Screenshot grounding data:
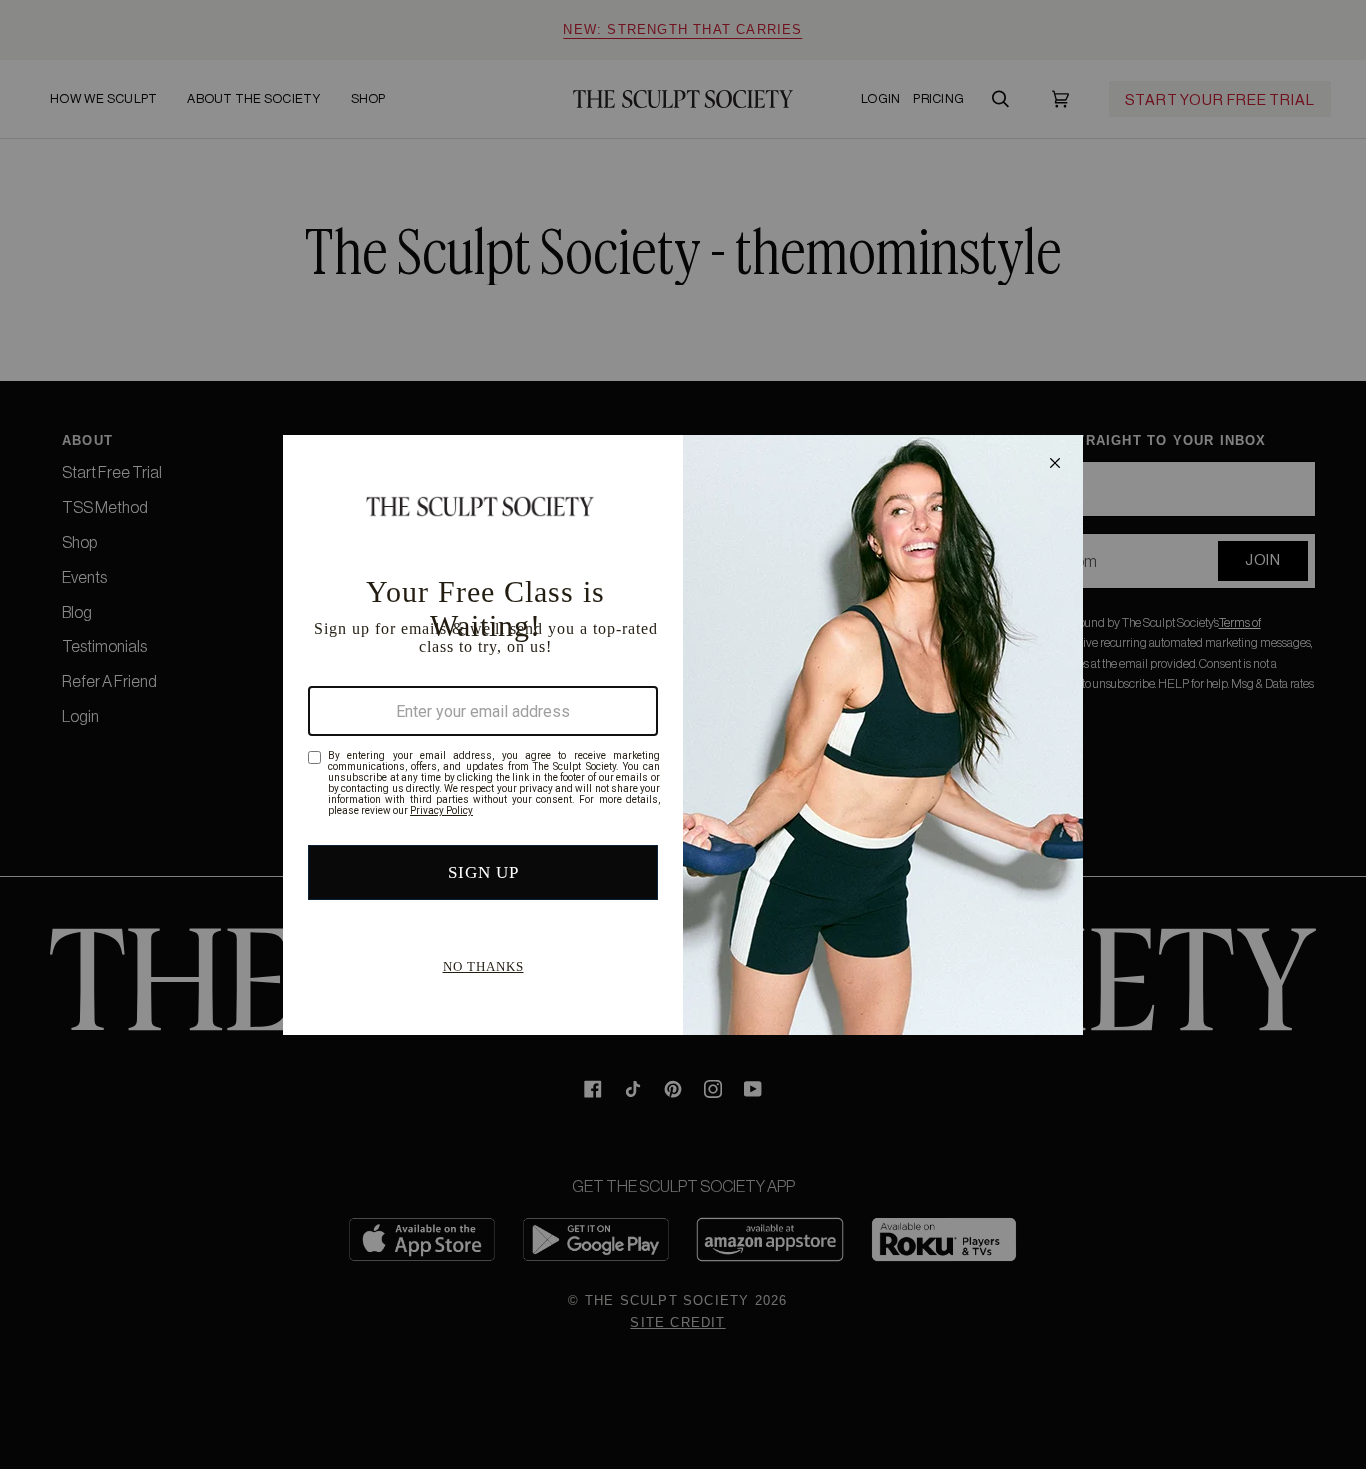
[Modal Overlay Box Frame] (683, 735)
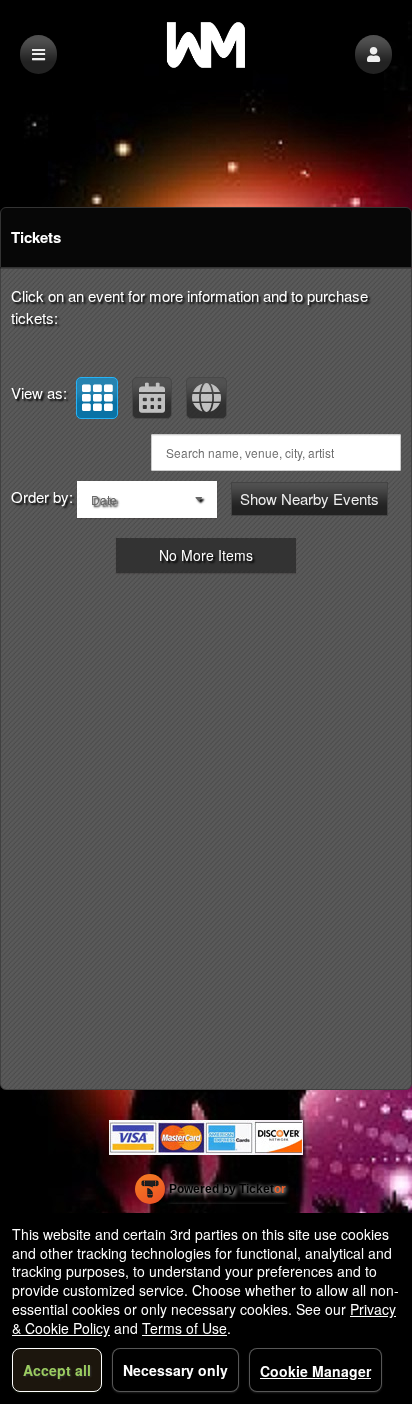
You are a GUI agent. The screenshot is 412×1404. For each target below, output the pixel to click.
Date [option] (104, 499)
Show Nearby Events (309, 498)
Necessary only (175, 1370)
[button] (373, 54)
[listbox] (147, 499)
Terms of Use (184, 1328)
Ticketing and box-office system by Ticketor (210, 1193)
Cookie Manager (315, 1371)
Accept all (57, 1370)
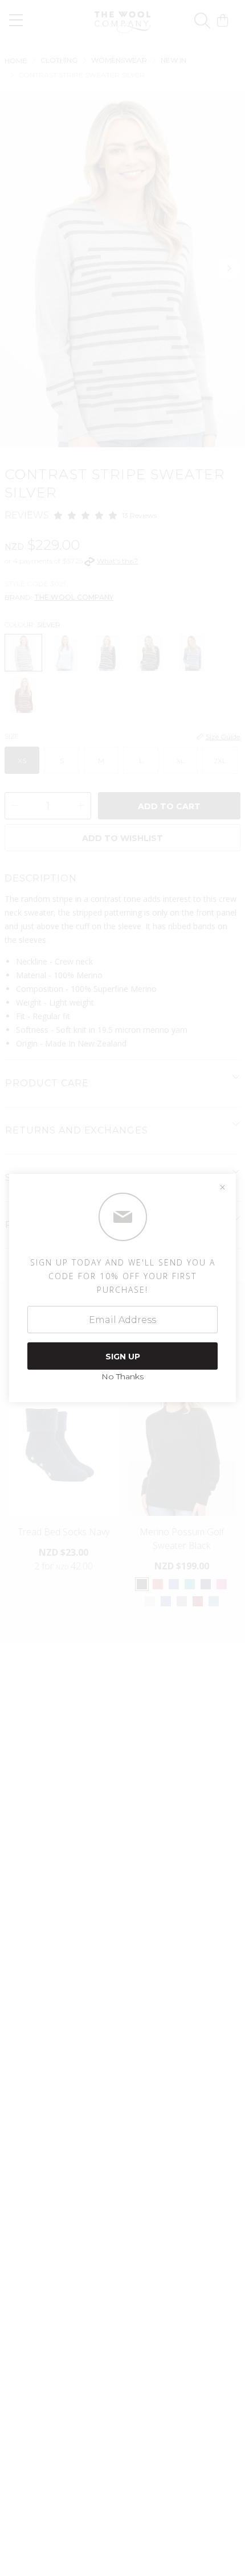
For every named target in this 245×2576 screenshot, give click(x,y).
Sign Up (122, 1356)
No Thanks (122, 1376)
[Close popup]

**TRY IT:**
Going through the entries above, report how many lines include the string "target". The number alone is the answer.

**ANSWER FOR THE TASK:**
2